§ Objective 1:
Name every character who is identified by a personal name in the story summary below.
§ Objective 2:
Reproduce the listing below word for word, omitting the pictures.

§ Document extract:
The next character, Yu Cheng, older brother of the bully, listens to his best friend's story about an elephant at the circus in Manjhouli: the elephant just sits there, even if people stab it with forks. Then Yu Cheng is caught sleeping with the friend's wife, but his friend rather than attacking him leaps from the high apartment window to his death. It's not Yu Cheng's fault - but if he hadn't been in his friend's girl's bedroom, it wouldn't have happened.

Wei Bu likes a girl, Huang Ling, but she rebuffs him - she's having a soon-to-be-revealed affair with the married Vice Dean at their high school. This man tells Wei Bu that their school, the worst in the city, is closing. "What will we do?" Wei Bu asks. "You'll be street vendors," says the Vice Dean, who then goes on to talk about the larger office he's looking forward to in the school he'll be transferred to. Huang Ling lives with her single mother, who drinks, complains, and lies around while the toilet overflows. Their hatred is mutual.

And last, we have Wang Jin, living with his daughter, her husband, and their young daughter. They want to move to another district for its better school, but apartments there are smaller and more expensive, so they'd like Grandpa to move to the nursing home. He tells them the place won't allow dogs, and besides, they're all living in his apartment. But he can see what's coming.

§ Stored rows:
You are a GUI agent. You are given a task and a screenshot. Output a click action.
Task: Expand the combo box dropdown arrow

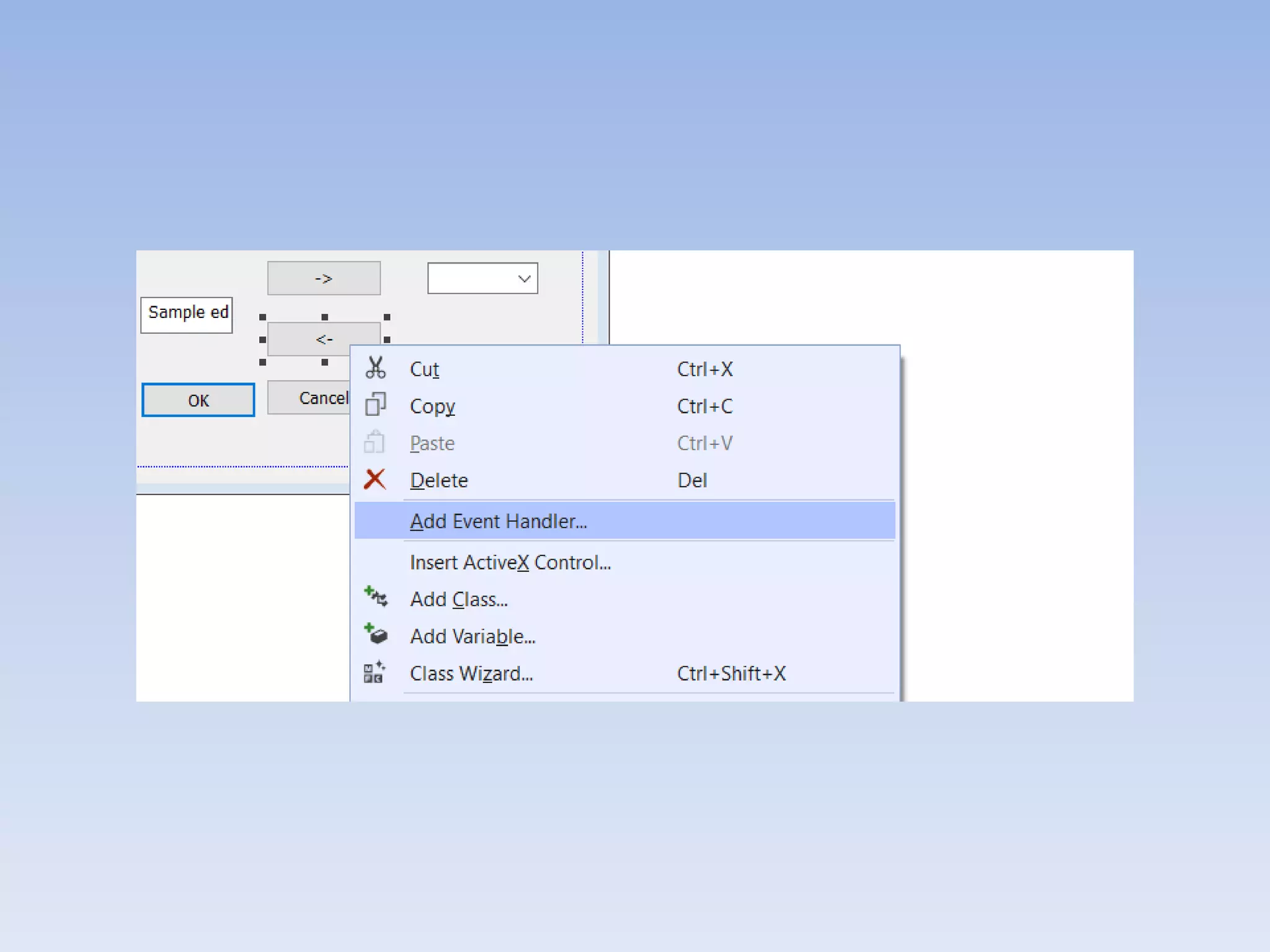524,279
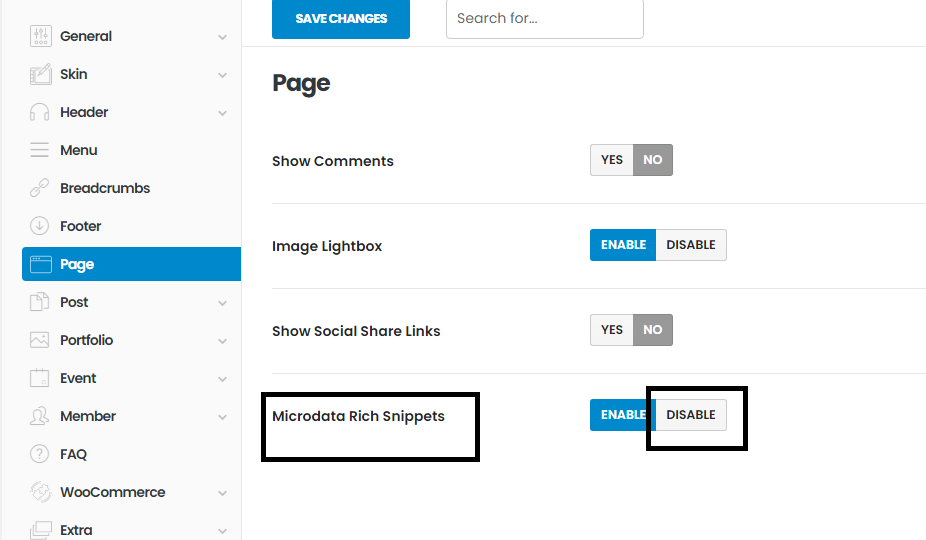Disable Microdata Rich Snippets
The image size is (926, 540).
(x=691, y=415)
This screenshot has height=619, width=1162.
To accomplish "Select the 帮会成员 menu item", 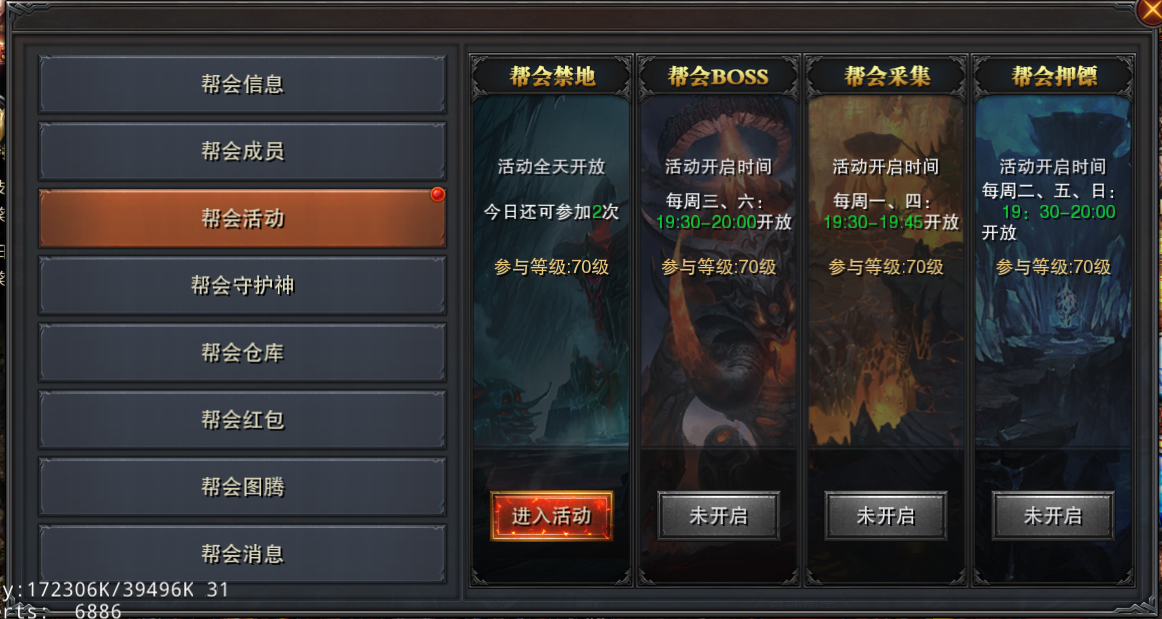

§ Solution 1:
Yu Cheng, Wei Bu, Huang Ling, Wang Jin

§ Solution 2:
You are a GUI agent. You are given a task and a screenshot. Output a click action.
Task: Expand the combo box dropdown arrow

524,279
Disable Microdata Rich Snippets
The image size is (926, 540).
(x=691, y=415)
This screenshot has height=619, width=1162.
To accomplish "Select the 帮会成员 menu item", 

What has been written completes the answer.